Como somos uma versão tropical da Suíça, aquelas entidades disfarçadas de gente que permeiam e obliteram nossas vidas via Brasília não se preocupam com outra coisa senão o caráter. Não o caráter, esse membro imaterial do corpo humano, mas o “a caráter” --- como nos sarcófagos, o que importa é o externo, o interno se putrefaz e o aroma muda nada.
Eles se mobilizaram para proibir que os nobres deputados e senadores usem bombacha, chapéu de vaqueiro e outros assessórios extravagantes no Parlamento. Fere o decoro, garantiu um deles.
Por essas e más outras é que os políticos são odiados até pelas suas mães, se as tiverem alguns deles. Zombar dos indolentes eleitores faz parte do mandato porque o povo lhes outorga imputabilidade.
O professor de Processo Penal, quando arrazoávamos acerca dos flagelos nacionais, disse com propriedade, em plena aula, que num país em que o Big Brother alcança a 7º edição não pode ser levado a sério. E não será. Nunca. Jamais. Estamos fadados à ignomínia eterna, à miséria solene. Consumir-se-á o combustível do sol por inteiro daqui uns 4,5 bilhões de anos e permaneceremos firmes no propósito de sermos o modelo de mediocridade e vergonha, pobres como ratos, tão execráveis quanto estes.

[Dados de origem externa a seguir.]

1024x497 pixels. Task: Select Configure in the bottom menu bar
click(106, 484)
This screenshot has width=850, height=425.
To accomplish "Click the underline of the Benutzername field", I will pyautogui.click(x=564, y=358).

Nada disso é, no entanto, culpa de modelos ou ideologias políticas adotadas por nossa classe dominante, seja política, econômica ou cultural. Eu, por exemplo, não sou nada por crer que a Esquerda se vendeu à Direita e esta pagou àquela com cheques sem fundos.
Hoje é dia de citar professores conspícuos.
Dias atrás, Leandro Karnal, em resposta a um e-mail que lhe enviei, se queixou de um vírus gripal que o aborrecia e assim resumiu o estado letárgico em que se encontrava: “Estou nesses dias em que a existência não vale a pena”. Nunca vou me esquecer desta oração.
Ver não o que os políticos fazem (o ofício do político é politicar), mas sim o que o próprio povo faz consigo mesmo todos os dias, ignorando seus direitos, vendo violados outros e permanecendo nesta mesma pasmaceira por comodidade e ignorância, me faz ver que existir neste país vale cada dia menos --- não a pena, mas a ave inteira.